Saturday, June 25, 2011

I Got Yer Blueline Right Here

First, what is the Blueline? It was a series of small batch beers brewed by Redhook in the early days of the brewery. According to a Redhook interview back in 1993:
"There is an intriguing component of chance with each exploratory brew. A Blueline beer may be extremely eccentric and appeal only to few beer connoisseurs, or the beer may become as popular as one of our great established beers."

Redhook recently decided to bring the Blueline back for its 30th anniversary. They re-launched it yesterday.


Along with being a marketing device, the original Blueline was a brewing device. Before Redhook got the IPO cash, the operation was a lot smaller. Their prototyping system (the Blueline) was three keggles, two burners some bent copper tubing for a sparge arm and more bent copper tubing for an immersion chiller, all sitting on some metal shelving in a standard homebrew 3-tier layout. After the IPO it was replaced with a larger commercial system.
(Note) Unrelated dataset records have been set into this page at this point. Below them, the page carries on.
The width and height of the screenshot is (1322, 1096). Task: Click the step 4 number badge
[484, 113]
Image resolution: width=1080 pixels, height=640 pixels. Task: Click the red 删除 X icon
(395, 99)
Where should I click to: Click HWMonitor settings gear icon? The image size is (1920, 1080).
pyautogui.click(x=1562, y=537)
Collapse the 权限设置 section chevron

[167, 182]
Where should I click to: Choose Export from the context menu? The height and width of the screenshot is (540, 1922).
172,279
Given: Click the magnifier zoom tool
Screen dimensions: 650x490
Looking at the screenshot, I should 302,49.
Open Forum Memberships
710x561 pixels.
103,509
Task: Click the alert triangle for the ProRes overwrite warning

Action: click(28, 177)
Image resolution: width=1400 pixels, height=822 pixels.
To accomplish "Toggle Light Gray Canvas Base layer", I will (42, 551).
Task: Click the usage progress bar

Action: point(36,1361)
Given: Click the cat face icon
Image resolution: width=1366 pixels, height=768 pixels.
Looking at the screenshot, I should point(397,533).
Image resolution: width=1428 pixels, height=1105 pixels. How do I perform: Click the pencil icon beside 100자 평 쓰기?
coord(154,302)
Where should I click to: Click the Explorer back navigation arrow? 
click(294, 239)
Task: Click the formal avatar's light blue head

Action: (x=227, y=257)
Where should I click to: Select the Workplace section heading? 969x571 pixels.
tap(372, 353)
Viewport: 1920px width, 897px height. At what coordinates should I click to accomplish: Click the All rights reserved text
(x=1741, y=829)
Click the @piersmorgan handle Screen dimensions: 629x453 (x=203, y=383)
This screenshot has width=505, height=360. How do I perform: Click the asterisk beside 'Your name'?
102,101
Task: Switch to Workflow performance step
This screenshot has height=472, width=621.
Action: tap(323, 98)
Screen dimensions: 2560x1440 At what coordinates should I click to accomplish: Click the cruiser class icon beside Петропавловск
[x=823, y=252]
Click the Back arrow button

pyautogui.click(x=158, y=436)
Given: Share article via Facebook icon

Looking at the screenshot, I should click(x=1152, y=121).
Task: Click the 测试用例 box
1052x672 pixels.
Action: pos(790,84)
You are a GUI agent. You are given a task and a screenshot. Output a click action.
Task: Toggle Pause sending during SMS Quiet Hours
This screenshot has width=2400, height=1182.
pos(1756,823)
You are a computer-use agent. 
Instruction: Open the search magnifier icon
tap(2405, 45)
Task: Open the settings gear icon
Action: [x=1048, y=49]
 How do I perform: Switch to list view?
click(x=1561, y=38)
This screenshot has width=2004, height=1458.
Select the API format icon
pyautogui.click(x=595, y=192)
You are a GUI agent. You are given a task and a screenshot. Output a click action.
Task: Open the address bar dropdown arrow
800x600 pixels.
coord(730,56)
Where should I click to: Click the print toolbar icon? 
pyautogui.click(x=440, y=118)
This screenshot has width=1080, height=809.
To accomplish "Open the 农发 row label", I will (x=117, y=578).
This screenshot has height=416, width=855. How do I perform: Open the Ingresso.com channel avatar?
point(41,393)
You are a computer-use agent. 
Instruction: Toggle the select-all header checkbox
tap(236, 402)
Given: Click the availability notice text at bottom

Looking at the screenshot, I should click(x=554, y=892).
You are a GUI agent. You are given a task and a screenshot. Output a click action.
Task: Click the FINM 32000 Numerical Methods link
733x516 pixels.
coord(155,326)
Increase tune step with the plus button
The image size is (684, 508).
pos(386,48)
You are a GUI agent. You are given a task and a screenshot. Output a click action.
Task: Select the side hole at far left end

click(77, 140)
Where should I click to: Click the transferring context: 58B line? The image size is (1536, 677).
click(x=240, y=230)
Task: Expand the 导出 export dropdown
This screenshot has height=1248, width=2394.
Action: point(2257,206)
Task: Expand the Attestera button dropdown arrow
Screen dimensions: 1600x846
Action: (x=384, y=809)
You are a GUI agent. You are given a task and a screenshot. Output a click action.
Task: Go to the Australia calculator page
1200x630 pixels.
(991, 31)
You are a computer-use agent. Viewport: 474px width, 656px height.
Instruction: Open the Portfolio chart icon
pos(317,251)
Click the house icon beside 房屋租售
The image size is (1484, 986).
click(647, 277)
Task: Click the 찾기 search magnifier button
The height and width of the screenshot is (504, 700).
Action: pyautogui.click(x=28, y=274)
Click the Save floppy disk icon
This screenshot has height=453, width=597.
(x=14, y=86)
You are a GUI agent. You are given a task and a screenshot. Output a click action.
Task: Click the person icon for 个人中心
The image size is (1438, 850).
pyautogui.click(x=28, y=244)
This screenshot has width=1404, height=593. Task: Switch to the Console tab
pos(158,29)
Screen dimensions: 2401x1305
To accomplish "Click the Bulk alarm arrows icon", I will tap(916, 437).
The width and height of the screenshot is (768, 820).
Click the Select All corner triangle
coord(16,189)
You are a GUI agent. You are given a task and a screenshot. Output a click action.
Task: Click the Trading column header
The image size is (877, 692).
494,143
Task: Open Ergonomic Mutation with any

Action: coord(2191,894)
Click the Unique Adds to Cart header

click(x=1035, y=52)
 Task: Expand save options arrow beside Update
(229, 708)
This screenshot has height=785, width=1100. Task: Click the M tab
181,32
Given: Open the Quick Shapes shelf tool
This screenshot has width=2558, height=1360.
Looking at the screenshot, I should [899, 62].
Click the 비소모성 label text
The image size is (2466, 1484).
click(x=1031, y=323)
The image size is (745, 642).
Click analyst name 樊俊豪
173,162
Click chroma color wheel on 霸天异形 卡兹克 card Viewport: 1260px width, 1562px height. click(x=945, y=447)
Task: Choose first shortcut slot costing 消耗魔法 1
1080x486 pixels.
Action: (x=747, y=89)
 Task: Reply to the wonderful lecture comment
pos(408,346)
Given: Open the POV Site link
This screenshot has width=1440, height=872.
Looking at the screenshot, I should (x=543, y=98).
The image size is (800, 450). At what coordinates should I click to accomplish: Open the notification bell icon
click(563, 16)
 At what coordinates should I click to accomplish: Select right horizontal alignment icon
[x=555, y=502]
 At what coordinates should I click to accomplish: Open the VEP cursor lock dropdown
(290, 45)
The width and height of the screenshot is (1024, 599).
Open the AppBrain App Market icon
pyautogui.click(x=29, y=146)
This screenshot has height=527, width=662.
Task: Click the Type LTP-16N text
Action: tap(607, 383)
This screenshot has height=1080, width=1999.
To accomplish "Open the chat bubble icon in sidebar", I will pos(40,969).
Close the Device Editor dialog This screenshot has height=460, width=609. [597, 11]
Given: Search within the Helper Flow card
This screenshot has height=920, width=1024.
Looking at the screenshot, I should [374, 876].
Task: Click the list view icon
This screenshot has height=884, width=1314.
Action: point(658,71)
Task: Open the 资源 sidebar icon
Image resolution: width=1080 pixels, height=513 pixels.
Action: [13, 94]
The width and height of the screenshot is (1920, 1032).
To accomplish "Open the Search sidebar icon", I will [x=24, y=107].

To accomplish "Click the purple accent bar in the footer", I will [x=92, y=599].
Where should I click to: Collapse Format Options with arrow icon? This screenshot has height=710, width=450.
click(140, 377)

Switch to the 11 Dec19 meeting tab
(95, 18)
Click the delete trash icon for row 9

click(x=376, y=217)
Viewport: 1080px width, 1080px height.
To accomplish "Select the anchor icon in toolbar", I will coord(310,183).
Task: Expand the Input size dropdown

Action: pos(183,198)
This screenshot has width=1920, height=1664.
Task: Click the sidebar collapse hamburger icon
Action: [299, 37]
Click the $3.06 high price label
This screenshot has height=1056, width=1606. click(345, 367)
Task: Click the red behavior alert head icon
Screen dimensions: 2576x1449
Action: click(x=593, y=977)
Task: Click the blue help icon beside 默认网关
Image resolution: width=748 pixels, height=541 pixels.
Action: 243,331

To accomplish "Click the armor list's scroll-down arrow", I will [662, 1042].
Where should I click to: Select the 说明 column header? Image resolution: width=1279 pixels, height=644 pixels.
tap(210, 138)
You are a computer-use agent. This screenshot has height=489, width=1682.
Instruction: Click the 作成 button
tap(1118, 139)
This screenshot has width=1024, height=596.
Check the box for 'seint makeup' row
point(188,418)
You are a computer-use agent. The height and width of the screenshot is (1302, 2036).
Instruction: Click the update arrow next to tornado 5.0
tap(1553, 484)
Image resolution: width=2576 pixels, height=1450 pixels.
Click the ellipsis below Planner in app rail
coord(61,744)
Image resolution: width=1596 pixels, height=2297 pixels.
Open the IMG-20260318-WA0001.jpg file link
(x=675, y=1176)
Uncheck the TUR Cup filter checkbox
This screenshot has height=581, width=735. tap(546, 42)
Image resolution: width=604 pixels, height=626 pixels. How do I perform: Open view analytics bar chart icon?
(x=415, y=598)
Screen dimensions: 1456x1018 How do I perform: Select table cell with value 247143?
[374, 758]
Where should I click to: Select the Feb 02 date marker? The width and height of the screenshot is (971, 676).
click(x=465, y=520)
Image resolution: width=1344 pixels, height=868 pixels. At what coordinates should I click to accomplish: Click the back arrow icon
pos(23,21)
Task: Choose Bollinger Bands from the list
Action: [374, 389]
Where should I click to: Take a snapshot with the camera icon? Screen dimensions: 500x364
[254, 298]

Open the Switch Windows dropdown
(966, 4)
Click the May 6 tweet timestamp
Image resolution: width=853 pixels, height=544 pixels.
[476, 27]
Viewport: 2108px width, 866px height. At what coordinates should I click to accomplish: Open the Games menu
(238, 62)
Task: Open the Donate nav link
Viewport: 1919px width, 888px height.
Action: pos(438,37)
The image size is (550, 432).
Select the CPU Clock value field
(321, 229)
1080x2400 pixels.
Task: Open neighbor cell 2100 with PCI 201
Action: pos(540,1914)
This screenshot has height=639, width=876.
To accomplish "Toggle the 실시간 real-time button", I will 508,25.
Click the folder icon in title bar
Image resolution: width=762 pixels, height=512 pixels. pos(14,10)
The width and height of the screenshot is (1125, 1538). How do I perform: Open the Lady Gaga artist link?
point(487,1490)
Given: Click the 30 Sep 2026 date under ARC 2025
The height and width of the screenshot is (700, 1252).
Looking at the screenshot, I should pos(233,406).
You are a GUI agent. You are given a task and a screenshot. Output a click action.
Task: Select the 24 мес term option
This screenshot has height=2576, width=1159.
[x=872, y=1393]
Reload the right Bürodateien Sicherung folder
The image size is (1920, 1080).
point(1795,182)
The Blueline as it appeared a couple of years ago.

So how did I get the Blueline? It all started with a friendly gift a several years back. I was out doing yard work on a Saturday, and decided to grab a beer. My neighbor across the street was also working in his yard, so I grabbed a couple of my homebrews and headed across the street to talk to Pete.

At the time I was brewing my beer in the kitchen, so the fact that I was a homebrewer took Pete by surprise, but he had a deal for me. I found out that Pete had grown up with Doug McNair, one of the first brewers at Redhook. When Redhook opened their Portsmouth New Hampshire brewery, Doug moved to the east coast and sold his homebrew system to Pete, probably because it was going to be a hassle to move it, and because there probably wasn't going to be a lot of time for Doug to do home brewing.

There was probably also an expectation that having a homebrew system would motivate Pete to brew beer, but it never did. The Blueline sat in the crawl space of another friend's house for years because Pete didn't have room to store it. By the time I arrived to share my beer, Pete was just looking to get his money back out of his hardware purchase. I got a whopping good deal and a little chunk of Seattle beer history that gets used regularly.

Pete was one of the founders of The Beer Church, and a great guy. He left this life way too soon, and I miss him a lot.


Sunrise on the Blueline, Pete's old house in the distance.